Já o segundo aluno mais velho cursa o superior de Tecnologia em Gestão de Turismo, na modalidade presencial, com 75 anos.

São pessoas com muita vivência, que mesmo com uma idade já avançada, decidem seguir em busca de seus sonhos. Mesmo com tanta experiência de vida, ingressar no mundo universitário não é uma tarefa fácil. A UFSM não possui um programa focado em acolher esse público de forma diferenciada,o acolhimento é feito de forma geral; em conexão com a Coordenadoria de Ações Educacionais, atua em demandas específicas, se foram solicitadas.
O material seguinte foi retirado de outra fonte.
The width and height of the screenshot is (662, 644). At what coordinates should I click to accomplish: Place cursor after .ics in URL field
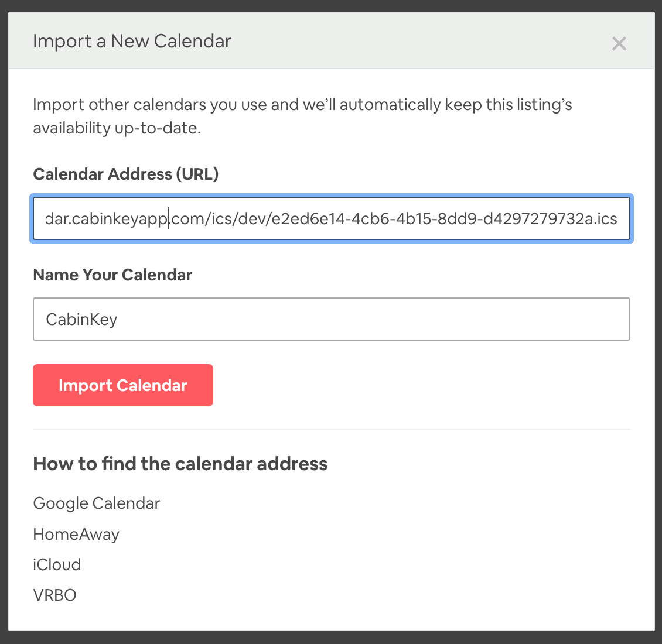[618, 218]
Relembre caso de etarismo em São Paulo

O ingresso de alunos acima de 40 anos nas universidades não é facilmente assimilado por todos. Um exemplo disso aconteceu no mês de março deste ano. Em um vídeo que tomou conta da internet e gerou muita repercussão, três estudantes do curso de Biomedicina de uma faculdade particular em Bauru (SP) debocham de uma colega da turma por ela ter mais de 40 anos. Após a repercussão do caso e pelas represálias, as três universitárias pediram o desligamento do curso, informação confirmada pela instituição na época.

A vítima é Patrícia Linares, caloura do curso que completou 45 anos em março. Ela ficou sabendo do vídeo porque foi alertada por outros dois colegas, que lhe mostraram as imagens. Ao ver do que se tratava, a mulher ficou em choque.

Patrícia registrou boletim de ocorrência por injúria e difamação contra as três jovens, na Delegacia de Bauru, onde o caso segue em investigação.